Hello, i have a combined network in my organization with a MX84 as firewall.
The problem is when i try to apply a group policy to a client and i enter to network.wide menu, client tab and i select my client. When i go i dont see the policy section to apply the group policy or block the client.
So the issue is going to be that combine networks track clients by MAC address and your L3 switch is creating a L3 boundary between the client and the MX.

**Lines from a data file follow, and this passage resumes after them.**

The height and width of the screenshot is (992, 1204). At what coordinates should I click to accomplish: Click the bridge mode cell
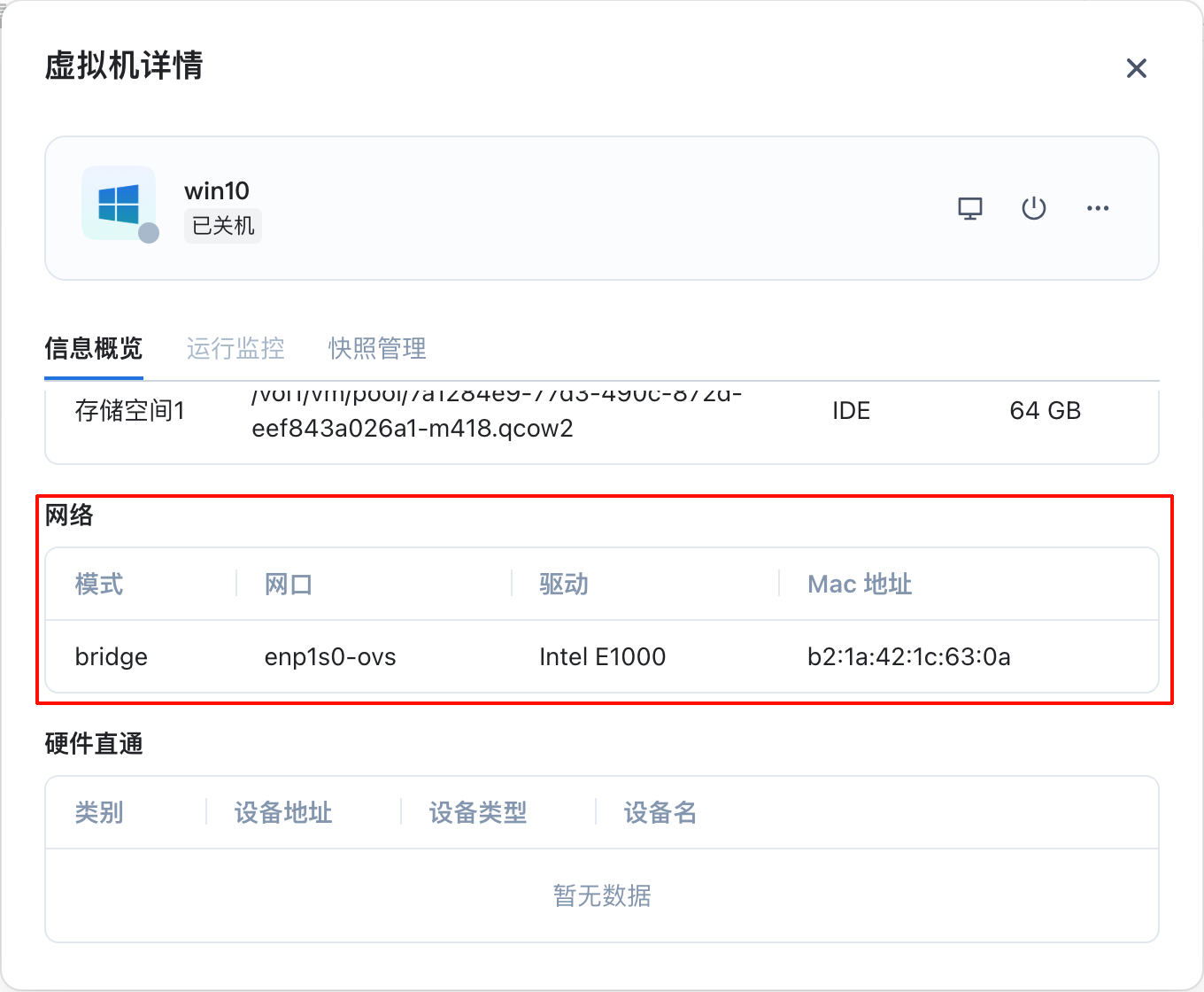click(x=112, y=656)
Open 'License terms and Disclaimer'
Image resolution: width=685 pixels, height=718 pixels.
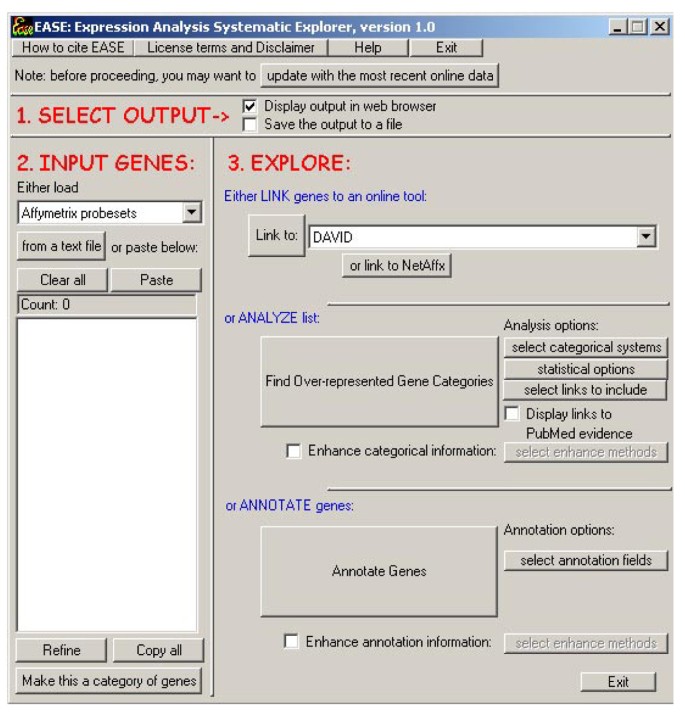click(231, 47)
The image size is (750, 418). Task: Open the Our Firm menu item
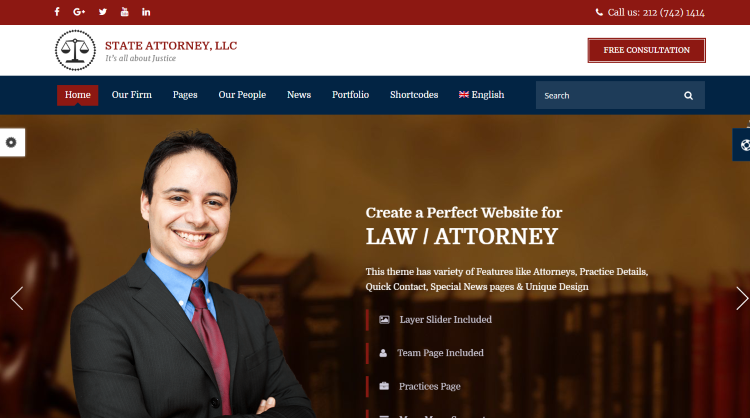pyautogui.click(x=132, y=95)
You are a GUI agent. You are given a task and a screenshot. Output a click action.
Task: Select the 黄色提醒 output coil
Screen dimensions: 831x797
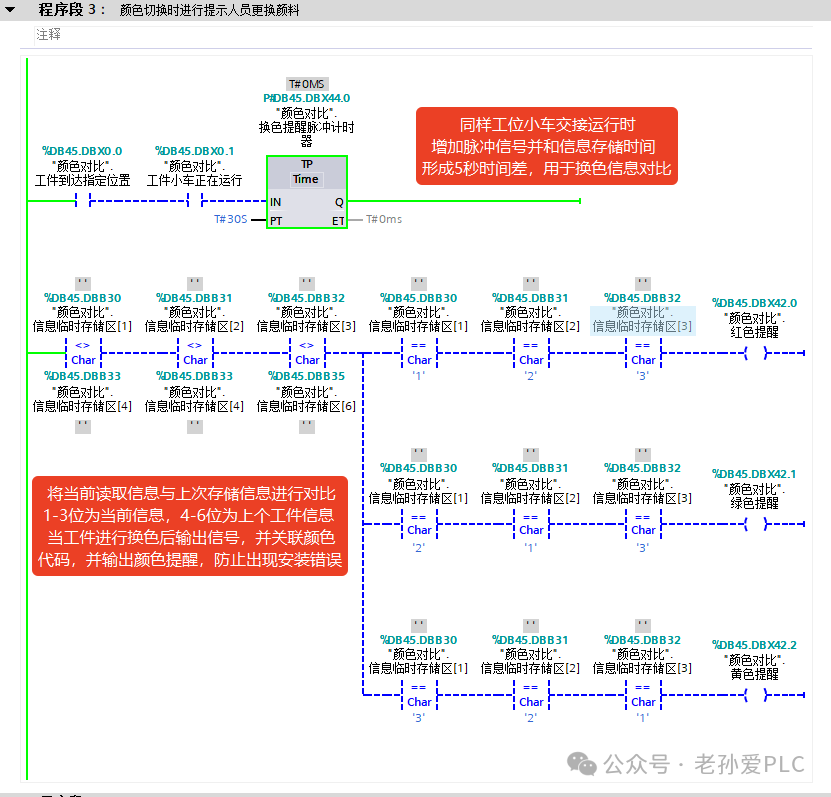click(x=755, y=695)
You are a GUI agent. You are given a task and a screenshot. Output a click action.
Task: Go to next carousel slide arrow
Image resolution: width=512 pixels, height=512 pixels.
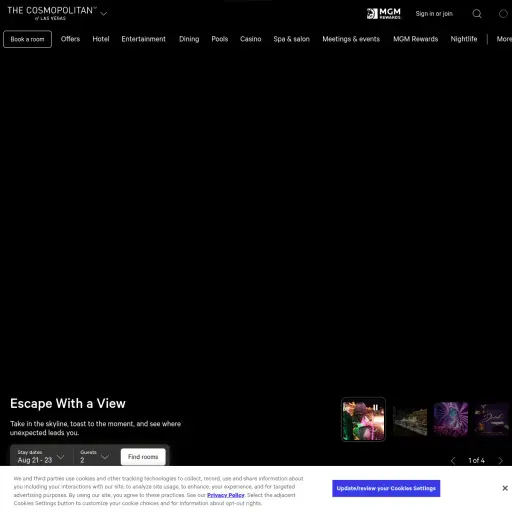tap(500, 461)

THIS KB has more info as to why the problem is occurring as well as instructions on how to fix it. To summarize, having a L3 switch between your clients and MX means that all traffic sent through that L3 switch will show with the switch's MAC address as the source (Normal L3 boundary behavior) on the MX's side. Since the network is tracking clients based on their MAC address, this means that the MX thinks all traffic coming through the switch belongs to the switch and not individual clients.
To fix this issue, all that needs to happen is the following:
1 ) Split the MX into its own network [Relevant KB] (Switch, APs, etc. can remain combined)
I have that configuration at first but we are trying to config AD integration for group policy assignment at MX84 and not working.
I open a case with support and tell me to combine the network because if you do a mac tracking you get the name of PC.
Principal problem is that firewall must be the perimeter firewall of my organization and all branch office go to internet behind this firewall (branch are connected by MPLS network) so make all computer static ip (we have lots of employee with mobility) is not a valid option this time sorry.